Engine off. Hand throttle set wide-open. Remove the cotter pin from the link rod to the vertical governor arm directly behind the generator. Pull the link rod out of the arms hole. The governor arm shouldn't move. If it moves to the rear, reconnect the link rod and pull down on it in the middle to make it shorter. Re-check your link rod length fit to the governor arm. If the link rod is too long, RPM's will be higher than they should be. The link rod should just slip into the arm hole and not be too long. A drop of oil on each end of the link rod is a good idea. Tachometers usually read 150-200 RPM high when they get old.
 
Seems like if that was really pegging the tach. it would be screaming! While proper governor/carb. adjustment will effect speed, that adjustment is more for correct operation/response/etc. I would think you'd need a stiffer gov. spring to get the kind of speed you're indicating. I have an electric eye type tach. which works on anything which will hold a piece of reflective tape. Last year I found my friends' D15II tach. reading 400 RPM off.
 
A properly tuned D-17 gas engine and correct governor link rod length can only yield about 2100 actual RPM at the very most on a D-17 with the gov spring stop screw clear out. If that link rod adjustment is too long it's easy to gain any 100 RPM or more.
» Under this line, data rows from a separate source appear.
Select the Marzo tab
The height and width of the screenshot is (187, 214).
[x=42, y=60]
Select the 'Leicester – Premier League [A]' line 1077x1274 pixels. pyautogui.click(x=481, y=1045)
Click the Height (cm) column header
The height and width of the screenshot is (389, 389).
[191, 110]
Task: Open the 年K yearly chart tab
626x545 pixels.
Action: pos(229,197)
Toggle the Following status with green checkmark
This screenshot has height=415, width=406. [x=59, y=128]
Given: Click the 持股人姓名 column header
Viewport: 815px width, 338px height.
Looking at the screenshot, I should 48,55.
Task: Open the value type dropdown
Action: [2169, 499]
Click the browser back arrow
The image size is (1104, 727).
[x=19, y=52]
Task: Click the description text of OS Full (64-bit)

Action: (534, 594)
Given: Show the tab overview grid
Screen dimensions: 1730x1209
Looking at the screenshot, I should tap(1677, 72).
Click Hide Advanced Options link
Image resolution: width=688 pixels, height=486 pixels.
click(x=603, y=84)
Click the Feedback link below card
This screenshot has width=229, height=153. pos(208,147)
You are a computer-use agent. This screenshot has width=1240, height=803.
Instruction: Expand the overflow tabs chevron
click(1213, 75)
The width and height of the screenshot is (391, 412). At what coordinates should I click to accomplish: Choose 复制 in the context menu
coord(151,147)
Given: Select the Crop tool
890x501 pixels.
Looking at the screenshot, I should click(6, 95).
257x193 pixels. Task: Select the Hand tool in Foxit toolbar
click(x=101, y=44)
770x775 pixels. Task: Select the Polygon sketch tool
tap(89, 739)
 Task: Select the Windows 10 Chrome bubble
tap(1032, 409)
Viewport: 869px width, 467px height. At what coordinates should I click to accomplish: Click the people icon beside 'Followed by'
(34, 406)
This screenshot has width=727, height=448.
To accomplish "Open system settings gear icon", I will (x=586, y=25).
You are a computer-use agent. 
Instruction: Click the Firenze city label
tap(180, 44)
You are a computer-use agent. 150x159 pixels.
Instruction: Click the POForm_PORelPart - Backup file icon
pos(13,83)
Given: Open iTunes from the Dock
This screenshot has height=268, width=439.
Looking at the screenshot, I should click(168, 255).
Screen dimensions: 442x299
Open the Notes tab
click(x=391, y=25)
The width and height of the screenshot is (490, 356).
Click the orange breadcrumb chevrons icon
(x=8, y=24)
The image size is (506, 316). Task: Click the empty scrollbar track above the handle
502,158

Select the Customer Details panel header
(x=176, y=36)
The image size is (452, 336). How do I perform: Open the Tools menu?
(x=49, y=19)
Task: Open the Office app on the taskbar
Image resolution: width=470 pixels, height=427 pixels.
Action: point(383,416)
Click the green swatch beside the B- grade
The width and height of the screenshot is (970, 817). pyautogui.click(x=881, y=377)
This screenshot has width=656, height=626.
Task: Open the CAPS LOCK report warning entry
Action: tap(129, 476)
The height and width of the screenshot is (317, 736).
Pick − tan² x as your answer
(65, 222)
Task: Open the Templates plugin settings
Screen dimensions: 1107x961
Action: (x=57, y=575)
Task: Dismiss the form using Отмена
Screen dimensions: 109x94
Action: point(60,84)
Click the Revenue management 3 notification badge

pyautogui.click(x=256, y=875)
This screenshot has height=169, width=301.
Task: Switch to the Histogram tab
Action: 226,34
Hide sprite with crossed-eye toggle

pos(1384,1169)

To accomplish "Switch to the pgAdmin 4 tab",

Like I said, the factory tachometers tend to read high in their old age at full throttle.
 
It has a new tach and by ear it seems about right. I am guessing it's running 2800 RPM when wide open.
 
And you haven't checked the linkage adjustment?? If it truly is 2800 RPM's you must have one governor weight broken/cracked. Keep on running it and you'll be tearing the front off of the engine repairing timing gears.